# Chuck for jet jml 1015



## Eltigreblanco (Sep 25, 2017)

Hello everyone. My wife got my a jet jml 1015 lathe for Christmas. This is my first lathe. I'm looking for a good all around chuck. I'm not sure if there there is a pretty good all purpose chuck or if I would need a couple different Chuck's. All advice is appreciated.


----------



## LeeMills (Nov 2, 2014)

Lots of good chucks available and most are "all around".
It is as much the jaws as the chuck and most come with about 2" jaws standard which covers a wide variety of turning needs.
I am most familiar with the Nova's and in theirs would suggest the G3. It will handle everything your lathe can and will take all of their various jaw sets except the two very largest. You should never need the largest two with your lathe.
The G3 it comes direct threaded (1X8) or insert type. Since your lathe appears to be 1X8 it doesn't matter. The main difference is if you ever go to a larger lathe the insert type allows you to just buy the next appropriate insert and use the same chuck. They should round about $100.
I'm sure others will recommend other good brands also.

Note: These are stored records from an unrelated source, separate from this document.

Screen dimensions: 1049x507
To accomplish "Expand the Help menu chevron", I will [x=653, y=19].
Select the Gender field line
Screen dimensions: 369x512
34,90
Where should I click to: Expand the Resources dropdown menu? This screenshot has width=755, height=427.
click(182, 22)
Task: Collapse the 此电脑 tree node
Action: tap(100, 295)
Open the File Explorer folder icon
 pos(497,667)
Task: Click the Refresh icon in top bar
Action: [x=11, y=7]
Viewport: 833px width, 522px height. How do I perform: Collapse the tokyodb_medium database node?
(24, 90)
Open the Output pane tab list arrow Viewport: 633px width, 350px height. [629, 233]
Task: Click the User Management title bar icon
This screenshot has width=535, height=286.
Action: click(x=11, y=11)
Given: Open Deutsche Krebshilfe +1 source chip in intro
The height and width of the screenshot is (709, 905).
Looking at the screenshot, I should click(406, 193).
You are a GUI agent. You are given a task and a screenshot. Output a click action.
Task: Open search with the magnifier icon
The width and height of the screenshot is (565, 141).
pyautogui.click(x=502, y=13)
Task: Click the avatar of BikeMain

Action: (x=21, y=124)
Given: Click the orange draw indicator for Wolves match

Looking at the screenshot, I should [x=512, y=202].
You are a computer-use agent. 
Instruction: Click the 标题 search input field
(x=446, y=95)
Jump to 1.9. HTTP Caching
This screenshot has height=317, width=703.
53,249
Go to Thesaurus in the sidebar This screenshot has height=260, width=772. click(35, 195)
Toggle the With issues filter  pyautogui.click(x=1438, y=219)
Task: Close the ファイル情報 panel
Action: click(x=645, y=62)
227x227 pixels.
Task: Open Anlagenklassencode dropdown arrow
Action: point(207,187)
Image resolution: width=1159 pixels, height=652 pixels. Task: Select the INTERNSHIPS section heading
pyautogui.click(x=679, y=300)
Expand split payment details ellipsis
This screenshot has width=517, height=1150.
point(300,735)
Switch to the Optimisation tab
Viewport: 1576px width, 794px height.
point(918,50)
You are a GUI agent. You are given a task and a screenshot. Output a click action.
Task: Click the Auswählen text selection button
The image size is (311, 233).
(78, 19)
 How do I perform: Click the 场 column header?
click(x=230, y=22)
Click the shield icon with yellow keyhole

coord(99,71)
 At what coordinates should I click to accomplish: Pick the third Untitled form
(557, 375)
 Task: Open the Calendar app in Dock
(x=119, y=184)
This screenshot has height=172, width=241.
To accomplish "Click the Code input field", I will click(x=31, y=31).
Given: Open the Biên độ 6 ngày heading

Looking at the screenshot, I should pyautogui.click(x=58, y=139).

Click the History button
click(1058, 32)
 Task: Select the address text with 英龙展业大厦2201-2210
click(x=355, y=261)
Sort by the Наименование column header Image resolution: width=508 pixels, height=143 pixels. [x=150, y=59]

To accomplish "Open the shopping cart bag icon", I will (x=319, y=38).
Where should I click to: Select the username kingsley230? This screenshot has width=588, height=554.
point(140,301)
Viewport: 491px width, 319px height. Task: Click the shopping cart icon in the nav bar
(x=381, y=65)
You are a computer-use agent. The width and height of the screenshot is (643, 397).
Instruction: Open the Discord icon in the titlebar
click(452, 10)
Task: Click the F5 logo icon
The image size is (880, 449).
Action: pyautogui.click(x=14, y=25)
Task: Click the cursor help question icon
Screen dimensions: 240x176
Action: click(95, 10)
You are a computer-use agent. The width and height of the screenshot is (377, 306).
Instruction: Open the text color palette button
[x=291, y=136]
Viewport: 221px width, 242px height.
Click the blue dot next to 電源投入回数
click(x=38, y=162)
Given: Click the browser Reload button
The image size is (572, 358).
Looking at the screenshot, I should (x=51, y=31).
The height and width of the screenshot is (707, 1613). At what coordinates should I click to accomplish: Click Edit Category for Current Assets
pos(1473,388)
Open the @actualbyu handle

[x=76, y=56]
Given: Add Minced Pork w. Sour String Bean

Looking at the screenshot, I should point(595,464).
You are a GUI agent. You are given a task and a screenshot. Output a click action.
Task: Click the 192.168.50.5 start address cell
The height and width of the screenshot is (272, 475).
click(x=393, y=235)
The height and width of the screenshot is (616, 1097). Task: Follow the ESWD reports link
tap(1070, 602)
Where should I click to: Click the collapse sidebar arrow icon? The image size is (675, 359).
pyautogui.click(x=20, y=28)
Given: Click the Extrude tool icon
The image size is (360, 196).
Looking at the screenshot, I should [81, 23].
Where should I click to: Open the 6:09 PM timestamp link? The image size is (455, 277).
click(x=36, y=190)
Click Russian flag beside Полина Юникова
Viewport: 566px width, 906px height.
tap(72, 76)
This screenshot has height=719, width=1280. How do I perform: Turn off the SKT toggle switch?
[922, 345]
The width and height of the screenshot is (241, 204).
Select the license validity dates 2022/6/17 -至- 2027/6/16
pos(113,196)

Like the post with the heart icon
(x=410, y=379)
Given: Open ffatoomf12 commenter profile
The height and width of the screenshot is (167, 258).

Oh, one chuck is all that you should need. You just change jaws. Make sure the brand you buy has a good selection of jaw sizes and types. Some do, others not so much.
That said I have seven, four G3's, but mainly because I kept running up on wuttenbut on ebay.


----------



## rad457 (Jun 15, 2013)

Another vote for the Nova, I have a G2 and will be buying a G3 so that I can use one dedicated to a cole jaw!


----------



## LeeMills (Nov 2, 2014)

> Another vote for the Nova, I have a G2 and will be buying a G3 so that I can use one dedicated to a cole jaw!
> - Andre


Nova G2? 
Are you sure it is not a SN2 (Supernova 2)? Larger than the G3 by quite a bit and will take the largest jaws.


----------



## rad457 (Jun 15, 2013)

> Another vote for the Nova, I have a G2 and will be buying a G3 so that I can use one dedicated to a cole jaw!
> - Andre
> 
> Nova G2?
> ...


Maybe, bought it when I got the lathe, it does look bigger than the G3


----------



## wormil (Nov 19, 2011)

I've only used Nova chucks, they seem to be the most common, and have no complaints.


----------



## TheFridge (May 1, 2014)

I think I have the barracuda 2. It's a good value. I'd buy a different brand if I did it again.


----------



## Eltigreblanco (Sep 25, 2017)

Thanks for the input everyone. I'm looking into the g3 now.


----------



## marshallLaw (Mar 17, 2016)

my $.02-if you can get 2 chucks. It will allow you to have two different sets of jaws available and can help cut down on the jaw-changing time compared to only having a single one.


----------



## MrUnix (May 18, 2012)

IMO, best bang for the buck is the Barracuda 2, which comes with 4 jaw sets and a woodworm screw in a nice case for $140. It will direct thread on a 1×8 spindle (and also includes a 3/4-16 insert in the box). G3 is probably more well liked around here, but by the time you add up the extra costs for jaws, it can get pricey.

Cheers,
Brad


----------



## OSU55 (Dec 14, 2012)

Agree the PSI Barracuda scroll chucks are the best value - I have 3, each a different size. When including all the jaw sets they are a great buy. Yes the require a little deburr work, but any chuck needs to be disassembled for degreasing and waxing (dont oil or grease them), and the deburring doesnt take long.


----------



## Woodmaster1 (Apr 26, 2011)

I have a Oneway stronghold, Oneway talon and a psi economy. The Oneway chucks are great to use no complaints.


----------



## TheFridge (May 1, 2014)

Make sure you use anti seize with the screws on a barracuda 2. I had to drill half of mine out to change change jaws a couple days ago.


----------



## rad457 (Jun 15, 2013)

Nova G3 set is on Amazon.CA for $140.00 Can. I ordered the direct thread 1×8 for $125.00! 
Not sure about Amazon.com they won.t ship to Canada.
Never had to touch my SN2, clean and smooth right from the box, Allen screws still go in and out no problem.


----------



## Eltigreblanco (Sep 25, 2017)

I just received my Nova g3 chuck. The threads are not the same diameter. Do I need to order an adapter, or did I order the wrong chuck?


----------



## LeeMills (Nov 2, 2014)

Not sure what you ordered. They make the insert (adapter) style to fit any lathe with the appropriate insert and they also offer the G3 direct threaded if your lathe is 1X8 spindle.
If you have a 1X8 spindle and ordered the insert style then you will need the insert.


----------



## rickinbeachcrest (May 5, 2014)

Here is the insert that should make it work on your lathe.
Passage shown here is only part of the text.